[start]

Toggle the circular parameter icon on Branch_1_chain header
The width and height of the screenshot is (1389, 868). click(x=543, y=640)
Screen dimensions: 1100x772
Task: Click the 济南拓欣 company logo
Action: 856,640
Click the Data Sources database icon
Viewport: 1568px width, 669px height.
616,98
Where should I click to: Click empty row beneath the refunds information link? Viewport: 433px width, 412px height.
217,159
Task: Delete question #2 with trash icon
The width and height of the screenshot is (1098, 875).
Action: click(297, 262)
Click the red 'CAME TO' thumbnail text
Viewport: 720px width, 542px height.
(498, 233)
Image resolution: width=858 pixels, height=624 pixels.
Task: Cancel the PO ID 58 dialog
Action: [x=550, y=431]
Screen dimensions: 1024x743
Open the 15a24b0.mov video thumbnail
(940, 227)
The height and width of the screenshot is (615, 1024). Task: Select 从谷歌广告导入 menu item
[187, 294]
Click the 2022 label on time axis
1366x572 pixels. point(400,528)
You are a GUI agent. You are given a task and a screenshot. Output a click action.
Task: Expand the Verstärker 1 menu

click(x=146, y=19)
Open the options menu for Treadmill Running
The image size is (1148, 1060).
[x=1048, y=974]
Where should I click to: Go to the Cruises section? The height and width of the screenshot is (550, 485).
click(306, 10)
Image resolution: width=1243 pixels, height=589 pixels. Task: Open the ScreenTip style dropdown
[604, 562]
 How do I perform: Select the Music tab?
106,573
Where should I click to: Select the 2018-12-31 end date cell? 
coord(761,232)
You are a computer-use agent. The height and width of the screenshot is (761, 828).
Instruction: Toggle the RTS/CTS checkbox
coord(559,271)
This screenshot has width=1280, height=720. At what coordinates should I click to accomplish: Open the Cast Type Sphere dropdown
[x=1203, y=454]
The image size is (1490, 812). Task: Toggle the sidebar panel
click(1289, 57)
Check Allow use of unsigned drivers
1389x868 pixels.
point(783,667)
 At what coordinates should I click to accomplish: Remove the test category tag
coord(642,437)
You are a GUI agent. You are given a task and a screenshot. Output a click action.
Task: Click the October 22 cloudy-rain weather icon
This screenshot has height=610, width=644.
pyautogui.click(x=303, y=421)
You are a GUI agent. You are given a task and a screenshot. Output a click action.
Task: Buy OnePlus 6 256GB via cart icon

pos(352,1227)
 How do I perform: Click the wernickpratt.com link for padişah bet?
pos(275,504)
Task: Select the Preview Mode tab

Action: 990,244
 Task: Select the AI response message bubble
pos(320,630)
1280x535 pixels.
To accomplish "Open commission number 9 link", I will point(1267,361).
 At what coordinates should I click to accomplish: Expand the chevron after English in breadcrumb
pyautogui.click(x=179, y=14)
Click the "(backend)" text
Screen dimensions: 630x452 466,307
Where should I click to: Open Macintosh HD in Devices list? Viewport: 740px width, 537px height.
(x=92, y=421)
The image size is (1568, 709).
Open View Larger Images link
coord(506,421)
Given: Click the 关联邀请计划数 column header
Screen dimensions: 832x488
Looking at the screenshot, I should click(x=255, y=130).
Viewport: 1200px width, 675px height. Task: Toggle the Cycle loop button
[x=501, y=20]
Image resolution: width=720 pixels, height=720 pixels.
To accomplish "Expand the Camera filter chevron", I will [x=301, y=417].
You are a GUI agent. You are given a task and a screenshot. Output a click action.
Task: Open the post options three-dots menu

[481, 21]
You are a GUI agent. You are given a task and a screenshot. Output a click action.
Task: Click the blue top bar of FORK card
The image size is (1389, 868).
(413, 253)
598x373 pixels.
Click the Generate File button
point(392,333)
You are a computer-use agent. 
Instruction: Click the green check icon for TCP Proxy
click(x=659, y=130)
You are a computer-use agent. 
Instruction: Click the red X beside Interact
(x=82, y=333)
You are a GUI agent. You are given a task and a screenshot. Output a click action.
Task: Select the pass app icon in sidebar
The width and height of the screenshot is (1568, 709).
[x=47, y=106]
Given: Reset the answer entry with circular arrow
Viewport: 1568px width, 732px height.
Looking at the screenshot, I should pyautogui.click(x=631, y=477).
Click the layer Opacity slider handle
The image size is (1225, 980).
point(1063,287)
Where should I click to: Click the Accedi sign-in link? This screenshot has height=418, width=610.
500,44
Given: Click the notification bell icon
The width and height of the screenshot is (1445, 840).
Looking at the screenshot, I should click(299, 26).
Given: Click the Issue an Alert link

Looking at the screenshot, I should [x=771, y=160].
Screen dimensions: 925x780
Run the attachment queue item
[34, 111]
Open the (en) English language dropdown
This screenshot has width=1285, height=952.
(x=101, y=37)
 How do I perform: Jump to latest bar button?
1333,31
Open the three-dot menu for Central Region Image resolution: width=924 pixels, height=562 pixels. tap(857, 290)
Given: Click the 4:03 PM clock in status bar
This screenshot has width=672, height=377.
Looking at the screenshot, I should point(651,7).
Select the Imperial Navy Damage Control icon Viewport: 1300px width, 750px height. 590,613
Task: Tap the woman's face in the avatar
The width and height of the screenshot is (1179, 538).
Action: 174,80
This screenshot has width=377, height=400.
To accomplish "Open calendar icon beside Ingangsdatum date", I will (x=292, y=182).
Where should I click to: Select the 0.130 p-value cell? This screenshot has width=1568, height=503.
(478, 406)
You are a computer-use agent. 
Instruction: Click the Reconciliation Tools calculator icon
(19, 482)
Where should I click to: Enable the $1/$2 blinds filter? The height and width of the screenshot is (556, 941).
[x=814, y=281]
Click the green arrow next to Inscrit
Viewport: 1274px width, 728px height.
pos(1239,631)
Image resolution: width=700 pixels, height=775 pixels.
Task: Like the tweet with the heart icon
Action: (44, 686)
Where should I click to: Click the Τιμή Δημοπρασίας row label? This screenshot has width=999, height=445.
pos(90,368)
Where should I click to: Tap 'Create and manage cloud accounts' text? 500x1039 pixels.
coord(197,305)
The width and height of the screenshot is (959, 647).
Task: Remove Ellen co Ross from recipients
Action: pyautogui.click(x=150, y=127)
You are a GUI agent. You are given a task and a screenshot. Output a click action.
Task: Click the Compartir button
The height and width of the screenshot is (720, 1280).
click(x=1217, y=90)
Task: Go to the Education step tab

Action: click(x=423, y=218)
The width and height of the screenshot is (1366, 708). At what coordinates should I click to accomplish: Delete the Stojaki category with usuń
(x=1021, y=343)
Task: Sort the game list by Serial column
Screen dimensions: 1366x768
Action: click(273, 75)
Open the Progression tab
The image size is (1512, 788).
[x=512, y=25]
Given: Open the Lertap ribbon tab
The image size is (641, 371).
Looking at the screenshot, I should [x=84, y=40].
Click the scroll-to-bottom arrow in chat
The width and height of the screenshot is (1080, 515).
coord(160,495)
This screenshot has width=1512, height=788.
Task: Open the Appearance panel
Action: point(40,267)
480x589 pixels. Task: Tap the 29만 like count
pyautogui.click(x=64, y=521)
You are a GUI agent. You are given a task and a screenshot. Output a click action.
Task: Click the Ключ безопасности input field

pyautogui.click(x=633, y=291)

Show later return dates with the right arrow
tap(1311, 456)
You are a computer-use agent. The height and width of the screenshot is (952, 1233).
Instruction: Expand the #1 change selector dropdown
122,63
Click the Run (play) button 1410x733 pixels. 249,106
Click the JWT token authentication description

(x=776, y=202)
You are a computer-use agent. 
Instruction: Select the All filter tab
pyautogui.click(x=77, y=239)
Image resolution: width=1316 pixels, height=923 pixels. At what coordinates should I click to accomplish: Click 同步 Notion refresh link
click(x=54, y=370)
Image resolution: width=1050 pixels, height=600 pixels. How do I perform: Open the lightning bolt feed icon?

[end]

What is expected — Rewrite every line of the listing with "Where should I click to" swapped for "Where do I click to", keeping everything else the same.

Task answer —
Toggle the circular parameter icon on Branch_1_chain header
The width and height of the screenshot is (1389, 868). click(x=543, y=640)
Screen dimensions: 1100x772
Task: Click the 济南拓欣 company logo
Action: 856,640
Click the Data Sources database icon
Viewport: 1568px width, 669px height.
616,98
Where do I click to: Click empty row beneath the refunds information link? Viewport: 433px width, 412px height.
217,159
Task: Delete question #2 with trash icon
The width and height of the screenshot is (1098, 875).
Action: click(297, 262)
Click the red 'CAME TO' thumbnail text
Viewport: 720px width, 542px height.
(498, 233)
Image resolution: width=858 pixels, height=624 pixels.
Task: Cancel the PO ID 58 dialog
Action: [x=550, y=431]
Screen dimensions: 1024x743
Open the 15a24b0.mov video thumbnail
(940, 227)
The height and width of the screenshot is (615, 1024). Task: Select 从谷歌广告导入 menu item
[187, 294]
Click the 2022 label on time axis
1366x572 pixels. point(400,528)
You are a GUI agent. You are given a task and a screenshot. Output a click action.
Task: Expand the Verstärker 1 menu

click(x=146, y=19)
Open the options menu for Treadmill Running
The image size is (1148, 1060).
[x=1048, y=974]
Where do I click to: Go to the Cruises section? The height and width of the screenshot is (550, 485).
click(306, 10)
Image resolution: width=1243 pixels, height=589 pixels. Task: Open the ScreenTip style dropdown
[604, 562]
 How do I perform: Select the Music tab?
106,573
Where do I click to: Select the 2018-12-31 end date cell? 
coord(761,232)
You are a computer-use agent. The height and width of the screenshot is (761, 828).
Instruction: Toggle the RTS/CTS checkbox
coord(559,271)
This screenshot has width=1280, height=720. At what coordinates should I click to accomplish: Open the Cast Type Sphere dropdown
[x=1203, y=454]
The image size is (1490, 812). Task: Toggle the sidebar panel
click(1289, 57)
Check Allow use of unsigned drivers
1389x868 pixels.
point(783,667)
 At what coordinates should I click to accomplish: Remove the test category tag
coord(642,437)
You are a GUI agent. You are given a task and a screenshot. Output a click action.
Task: Click the October 22 cloudy-rain weather icon
This screenshot has height=610, width=644.
pyautogui.click(x=303, y=421)
You are a GUI agent. You are given a task and a screenshot. Output a click action.
Task: Buy OnePlus 6 256GB via cart icon

pos(352,1227)
 How do I perform: Click the wernickpratt.com link for padişah bet?
pos(275,504)
Task: Select the Preview Mode tab

Action: 990,244
 Task: Select the AI response message bubble
pos(320,630)
1280x535 pixels.
To accomplish "Open commission number 9 link", I will point(1267,361).
 At what coordinates should I click to accomplish: Expand the chevron after English in breadcrumb
pyautogui.click(x=179, y=14)
Click the "(backend)" text
Screen dimensions: 630x452 466,307
Where do I click to: Open Macintosh HD in Devices list? Viewport: 740px width, 537px height.
(x=92, y=421)
The image size is (1568, 709).
Open View Larger Images link
coord(506,421)
Given: Click the 关联邀请计划数 column header
Screen dimensions: 832x488
Looking at the screenshot, I should click(x=255, y=130).
Viewport: 1200px width, 675px height. Task: Toggle the Cycle loop button
[x=501, y=20]
Image resolution: width=720 pixels, height=720 pixels.
To accomplish "Expand the Camera filter chevron", I will [x=301, y=417].
You are a GUI agent. You are given a task and a screenshot. Output a click action.
Task: Open the post options three-dots menu

[481, 21]
You are a GUI agent. You are given a task and a screenshot. Output a click action.
Task: Click the blue top bar of FORK card
The image size is (1389, 868).
(413, 253)
598x373 pixels.
Click the Generate File button
point(392,333)
You are a computer-use agent. 
Instruction: Click the green check icon for TCP Proxy
click(x=659, y=130)
You are a computer-use agent. 
Instruction: Click the red X beside Interact
(x=82, y=333)
You are a GUI agent. You are given a task and a screenshot. Output a click action.
Task: Select the pass app icon in sidebar
The width and height of the screenshot is (1568, 709).
[x=47, y=106]
Given: Reset the answer entry with circular arrow
Viewport: 1568px width, 732px height.
Looking at the screenshot, I should pyautogui.click(x=631, y=477).
Click the layer Opacity slider handle
The image size is (1225, 980).
point(1063,287)
Where do I click to: Click the Accedi sign-in link? This screenshot has height=418, width=610.
500,44
Given: Click the notification bell icon
The width and height of the screenshot is (1445, 840).
Looking at the screenshot, I should click(299, 26).
Given: Click the Issue an Alert link

Looking at the screenshot, I should [x=771, y=160].
Screen dimensions: 925x780
Run the attachment queue item
[34, 111]
Open the (en) English language dropdown
This screenshot has width=1285, height=952.
(x=101, y=37)
 How do I perform: Jump to latest bar button?
1333,31
Open the three-dot menu for Central Region Image resolution: width=924 pixels, height=562 pixels. tap(857, 290)
Given: Click the 4:03 PM clock in status bar
This screenshot has width=672, height=377.
Looking at the screenshot, I should point(651,7).
Select the Imperial Navy Damage Control icon Viewport: 1300px width, 750px height. 590,613
Task: Tap the woman's face in the avatar
The width and height of the screenshot is (1179, 538).
Action: 174,80
This screenshot has width=377, height=400.
To accomplish "Open calendar icon beside Ingangsdatum date", I will (x=292, y=182).
Where do I click to: Select the 0.130 p-value cell? This screenshot has width=1568, height=503.
(478, 406)
You are a computer-use agent. 
Instruction: Click the Reconciliation Tools calculator icon
(19, 482)
Where do I click to: Enable the $1/$2 blinds filter? The height and width of the screenshot is (556, 941).
[x=814, y=281]
Click the green arrow next to Inscrit
Viewport: 1274px width, 728px height.
pos(1239,631)
Image resolution: width=700 pixels, height=775 pixels.
Task: Like the tweet with the heart icon
Action: (44, 686)
Where do I click to: Click the Τιμή Δημοπρασίας row label? This screenshot has width=999, height=445.
pos(90,368)
Where do I click to: Tap 'Create and manage cloud accounts' text? 500x1039 pixels.
coord(197,305)
The width and height of the screenshot is (959, 647).
Task: Remove Ellen co Ross from recipients
Action: pyautogui.click(x=150, y=127)
You are a GUI agent. You are given a task and a screenshot. Output a click action.
Task: Click the Compartir button
The height and width of the screenshot is (720, 1280).
click(x=1217, y=90)
Task: Go to the Education step tab

Action: click(x=423, y=218)
The width and height of the screenshot is (1366, 708). At what coordinates should I click to accomplish: Delete the Stojaki category with usuń
(x=1021, y=343)
Task: Sort the game list by Serial column
Screen dimensions: 1366x768
Action: click(273, 75)
Open the Progression tab
The image size is (1512, 788).
[x=512, y=25]
Given: Open the Lertap ribbon tab
The image size is (641, 371).
Looking at the screenshot, I should [x=84, y=40].
Click the scroll-to-bottom arrow in chat
The width and height of the screenshot is (1080, 515).
coord(160,495)
This screenshot has width=1512, height=788.
Task: Open the Appearance panel
Action: point(40,267)
480x589 pixels. Task: Tap the 29만 like count
pyautogui.click(x=64, y=521)
You are a GUI agent. You are given a task and a screenshot. Output a click action.
Task: Click the Ключ безопасности input field

pyautogui.click(x=633, y=291)

Show later return dates with the right arrow
tap(1311, 456)
You are a computer-use agent. The height and width of the screenshot is (952, 1233).
Instruction: Expand the #1 change selector dropdown
122,63
Click the Run (play) button 1410x733 pixels. 249,106
Click the JWT token authentication description

(x=776, y=202)
You are a computer-use agent. 
Instruction: Select the All filter tab
pyautogui.click(x=77, y=239)
Image resolution: width=1316 pixels, height=923 pixels. At what coordinates should I click to accomplish: Click 同步 Notion refresh link
click(x=54, y=370)
Image resolution: width=1050 pixels, height=600 pixels. How do I perform: Open the lightning bolt feed icon?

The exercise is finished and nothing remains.